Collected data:
####################

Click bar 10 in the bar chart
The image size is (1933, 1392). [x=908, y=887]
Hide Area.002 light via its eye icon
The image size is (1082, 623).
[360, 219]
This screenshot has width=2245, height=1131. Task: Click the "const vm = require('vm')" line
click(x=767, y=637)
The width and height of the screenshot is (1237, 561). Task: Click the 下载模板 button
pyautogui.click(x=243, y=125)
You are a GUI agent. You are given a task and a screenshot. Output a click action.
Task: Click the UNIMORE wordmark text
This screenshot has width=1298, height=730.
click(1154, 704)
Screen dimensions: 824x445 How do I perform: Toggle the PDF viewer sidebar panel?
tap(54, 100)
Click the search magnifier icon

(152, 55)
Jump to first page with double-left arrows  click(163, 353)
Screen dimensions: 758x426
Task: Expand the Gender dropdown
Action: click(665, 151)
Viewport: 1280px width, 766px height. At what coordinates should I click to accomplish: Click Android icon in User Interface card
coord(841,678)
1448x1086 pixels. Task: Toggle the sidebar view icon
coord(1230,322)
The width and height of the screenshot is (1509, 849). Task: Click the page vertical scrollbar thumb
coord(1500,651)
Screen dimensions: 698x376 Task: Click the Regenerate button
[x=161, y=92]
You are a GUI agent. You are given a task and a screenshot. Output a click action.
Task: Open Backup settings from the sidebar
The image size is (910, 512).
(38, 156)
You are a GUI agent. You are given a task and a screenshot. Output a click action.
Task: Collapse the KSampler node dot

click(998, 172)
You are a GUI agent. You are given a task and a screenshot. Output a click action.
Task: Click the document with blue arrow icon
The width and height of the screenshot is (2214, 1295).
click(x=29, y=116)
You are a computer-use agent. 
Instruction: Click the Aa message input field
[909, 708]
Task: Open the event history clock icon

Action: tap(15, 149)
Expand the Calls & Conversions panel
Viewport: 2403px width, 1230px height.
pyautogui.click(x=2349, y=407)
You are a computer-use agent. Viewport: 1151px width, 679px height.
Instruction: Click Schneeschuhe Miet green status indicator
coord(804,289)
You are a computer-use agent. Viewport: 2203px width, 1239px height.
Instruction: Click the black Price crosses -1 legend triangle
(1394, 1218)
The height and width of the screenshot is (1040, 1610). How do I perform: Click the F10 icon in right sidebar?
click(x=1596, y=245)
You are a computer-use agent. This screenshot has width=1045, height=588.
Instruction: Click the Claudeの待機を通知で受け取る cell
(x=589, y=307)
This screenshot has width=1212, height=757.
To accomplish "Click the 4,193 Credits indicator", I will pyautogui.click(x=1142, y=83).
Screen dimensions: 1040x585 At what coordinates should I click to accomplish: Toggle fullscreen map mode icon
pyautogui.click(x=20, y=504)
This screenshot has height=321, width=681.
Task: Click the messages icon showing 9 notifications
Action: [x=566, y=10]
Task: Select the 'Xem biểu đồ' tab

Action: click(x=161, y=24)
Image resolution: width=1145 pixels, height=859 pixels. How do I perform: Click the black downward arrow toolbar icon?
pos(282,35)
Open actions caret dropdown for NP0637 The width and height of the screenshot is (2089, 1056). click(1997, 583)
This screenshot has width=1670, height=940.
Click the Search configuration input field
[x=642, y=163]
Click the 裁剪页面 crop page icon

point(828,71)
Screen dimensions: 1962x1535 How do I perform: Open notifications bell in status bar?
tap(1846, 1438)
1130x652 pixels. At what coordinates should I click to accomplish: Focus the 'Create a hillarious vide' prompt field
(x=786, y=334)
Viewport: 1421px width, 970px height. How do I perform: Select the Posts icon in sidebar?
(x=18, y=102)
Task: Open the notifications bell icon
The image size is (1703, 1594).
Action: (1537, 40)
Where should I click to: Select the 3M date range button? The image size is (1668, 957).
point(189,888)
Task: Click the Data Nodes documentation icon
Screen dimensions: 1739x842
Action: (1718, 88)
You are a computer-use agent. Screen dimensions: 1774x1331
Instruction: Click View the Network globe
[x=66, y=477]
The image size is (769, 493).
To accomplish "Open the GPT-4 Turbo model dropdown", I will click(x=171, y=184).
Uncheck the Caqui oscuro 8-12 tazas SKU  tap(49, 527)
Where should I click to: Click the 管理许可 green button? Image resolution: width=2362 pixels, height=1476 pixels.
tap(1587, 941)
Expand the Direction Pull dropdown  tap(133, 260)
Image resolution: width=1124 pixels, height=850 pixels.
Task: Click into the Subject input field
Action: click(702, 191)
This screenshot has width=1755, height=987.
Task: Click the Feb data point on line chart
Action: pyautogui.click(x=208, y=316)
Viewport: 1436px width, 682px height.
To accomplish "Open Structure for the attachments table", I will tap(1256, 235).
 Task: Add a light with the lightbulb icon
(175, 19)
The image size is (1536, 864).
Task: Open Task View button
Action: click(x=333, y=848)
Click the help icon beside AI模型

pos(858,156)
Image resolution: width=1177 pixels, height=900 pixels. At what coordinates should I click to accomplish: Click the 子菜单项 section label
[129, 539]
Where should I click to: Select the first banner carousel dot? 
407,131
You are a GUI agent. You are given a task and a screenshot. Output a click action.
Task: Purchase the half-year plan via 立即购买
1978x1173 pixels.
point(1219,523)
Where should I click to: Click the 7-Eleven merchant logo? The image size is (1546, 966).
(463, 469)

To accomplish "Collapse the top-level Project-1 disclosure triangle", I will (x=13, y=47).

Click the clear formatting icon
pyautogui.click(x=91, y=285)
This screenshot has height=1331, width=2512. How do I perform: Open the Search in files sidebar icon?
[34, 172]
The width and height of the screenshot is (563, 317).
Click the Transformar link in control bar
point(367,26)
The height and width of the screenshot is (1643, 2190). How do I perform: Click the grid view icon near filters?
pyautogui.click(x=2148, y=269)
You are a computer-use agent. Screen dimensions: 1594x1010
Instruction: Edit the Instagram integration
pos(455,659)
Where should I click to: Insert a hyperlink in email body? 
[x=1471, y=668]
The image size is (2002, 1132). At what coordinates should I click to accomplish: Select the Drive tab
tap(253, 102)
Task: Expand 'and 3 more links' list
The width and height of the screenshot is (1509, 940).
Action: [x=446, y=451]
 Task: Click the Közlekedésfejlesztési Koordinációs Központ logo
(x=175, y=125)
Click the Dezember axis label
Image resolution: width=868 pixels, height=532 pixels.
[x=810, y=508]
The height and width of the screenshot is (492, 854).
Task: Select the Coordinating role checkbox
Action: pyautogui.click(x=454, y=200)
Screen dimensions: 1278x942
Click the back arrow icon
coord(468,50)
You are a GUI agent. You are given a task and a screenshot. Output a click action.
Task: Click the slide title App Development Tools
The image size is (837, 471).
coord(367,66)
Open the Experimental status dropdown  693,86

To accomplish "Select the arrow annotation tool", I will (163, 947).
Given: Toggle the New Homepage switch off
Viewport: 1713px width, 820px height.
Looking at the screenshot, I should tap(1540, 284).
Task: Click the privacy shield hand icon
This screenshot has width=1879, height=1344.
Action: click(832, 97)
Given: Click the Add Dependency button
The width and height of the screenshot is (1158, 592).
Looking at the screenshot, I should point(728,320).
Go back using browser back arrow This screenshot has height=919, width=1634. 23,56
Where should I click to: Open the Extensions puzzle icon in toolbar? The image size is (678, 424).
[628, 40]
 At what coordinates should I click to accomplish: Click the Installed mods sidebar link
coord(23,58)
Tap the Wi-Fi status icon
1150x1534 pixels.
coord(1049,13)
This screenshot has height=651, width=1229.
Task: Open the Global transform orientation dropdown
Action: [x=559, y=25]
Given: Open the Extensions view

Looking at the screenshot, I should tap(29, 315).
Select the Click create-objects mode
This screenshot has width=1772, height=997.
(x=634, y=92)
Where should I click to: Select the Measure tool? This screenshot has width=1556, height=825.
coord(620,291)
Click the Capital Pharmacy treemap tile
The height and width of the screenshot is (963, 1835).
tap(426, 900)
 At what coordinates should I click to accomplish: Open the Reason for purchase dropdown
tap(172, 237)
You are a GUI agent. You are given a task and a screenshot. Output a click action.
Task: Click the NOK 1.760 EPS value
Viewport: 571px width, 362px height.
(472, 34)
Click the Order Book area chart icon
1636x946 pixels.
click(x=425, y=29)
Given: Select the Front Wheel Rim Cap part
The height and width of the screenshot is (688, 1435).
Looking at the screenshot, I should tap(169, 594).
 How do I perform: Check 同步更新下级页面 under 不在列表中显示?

####################

In the data above, start at the line that has "Click the Search configuration input field", stop after the line that has "The image size is (769, 493).", and print every line in between exactly as it stands.

### OUTPUT OF THE TASK
Click the Search configuration input field
[x=642, y=163]
Click the 裁剪页面 crop page icon

point(828,71)
Screen dimensions: 1962x1535 How do I perform: Open notifications bell in status bar?
tap(1846, 1438)
1130x652 pixels. At what coordinates should I click to accomplish: Focus the 'Create a hillarious vide' prompt field
(x=786, y=334)
Viewport: 1421px width, 970px height. How do I perform: Select the Posts icon in sidebar?
(x=18, y=102)
Task: Open the notifications bell icon
The image size is (1703, 1594).
Action: (1537, 40)
Where should I click to: Select the 3M date range button? The image size is (1668, 957).
point(189,888)
Task: Click the Data Nodes documentation icon
Screen dimensions: 1739x842
Action: (1718, 88)
You are a computer-use agent. Screen dimensions: 1774x1331
Instruction: Click View the Network globe
[x=66, y=477]
The image size is (769, 493).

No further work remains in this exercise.